(Saved data entries)

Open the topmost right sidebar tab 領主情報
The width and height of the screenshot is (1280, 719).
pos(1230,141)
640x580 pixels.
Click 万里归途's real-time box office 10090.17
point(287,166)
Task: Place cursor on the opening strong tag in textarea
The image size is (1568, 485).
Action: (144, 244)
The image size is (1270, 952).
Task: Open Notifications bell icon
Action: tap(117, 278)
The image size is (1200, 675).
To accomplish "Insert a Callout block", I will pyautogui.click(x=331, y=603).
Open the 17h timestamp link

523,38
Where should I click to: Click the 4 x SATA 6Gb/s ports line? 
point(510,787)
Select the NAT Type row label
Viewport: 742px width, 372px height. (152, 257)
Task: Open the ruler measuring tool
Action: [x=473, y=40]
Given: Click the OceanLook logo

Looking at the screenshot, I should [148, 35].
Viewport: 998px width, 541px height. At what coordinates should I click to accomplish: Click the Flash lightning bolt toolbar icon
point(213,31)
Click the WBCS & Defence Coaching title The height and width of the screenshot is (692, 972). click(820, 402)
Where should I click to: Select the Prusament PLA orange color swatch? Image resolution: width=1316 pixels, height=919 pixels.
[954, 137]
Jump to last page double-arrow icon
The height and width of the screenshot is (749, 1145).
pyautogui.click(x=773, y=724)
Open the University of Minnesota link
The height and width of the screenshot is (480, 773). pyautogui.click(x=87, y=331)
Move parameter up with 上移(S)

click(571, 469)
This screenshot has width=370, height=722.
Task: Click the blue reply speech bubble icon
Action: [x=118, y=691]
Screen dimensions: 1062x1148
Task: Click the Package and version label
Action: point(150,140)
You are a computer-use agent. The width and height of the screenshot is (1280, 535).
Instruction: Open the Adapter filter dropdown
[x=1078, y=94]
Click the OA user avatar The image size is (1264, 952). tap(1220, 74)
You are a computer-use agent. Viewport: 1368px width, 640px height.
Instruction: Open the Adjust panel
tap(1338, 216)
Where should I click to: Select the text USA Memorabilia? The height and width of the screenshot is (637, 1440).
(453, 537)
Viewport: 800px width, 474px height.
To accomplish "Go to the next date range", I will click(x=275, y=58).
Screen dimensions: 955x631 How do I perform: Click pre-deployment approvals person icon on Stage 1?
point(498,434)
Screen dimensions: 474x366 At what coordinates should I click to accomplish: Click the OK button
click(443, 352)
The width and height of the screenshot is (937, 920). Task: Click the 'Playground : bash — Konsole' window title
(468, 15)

## ASSIGNMENT
Your answer should consist of all lines above that include the string "computer".

## REPLY TO THE TASK
You are a computer-use agent. The width and height of the screenshot is (1280, 535).
You are a computer-use agent. Viewport: 1368px width, 640px height.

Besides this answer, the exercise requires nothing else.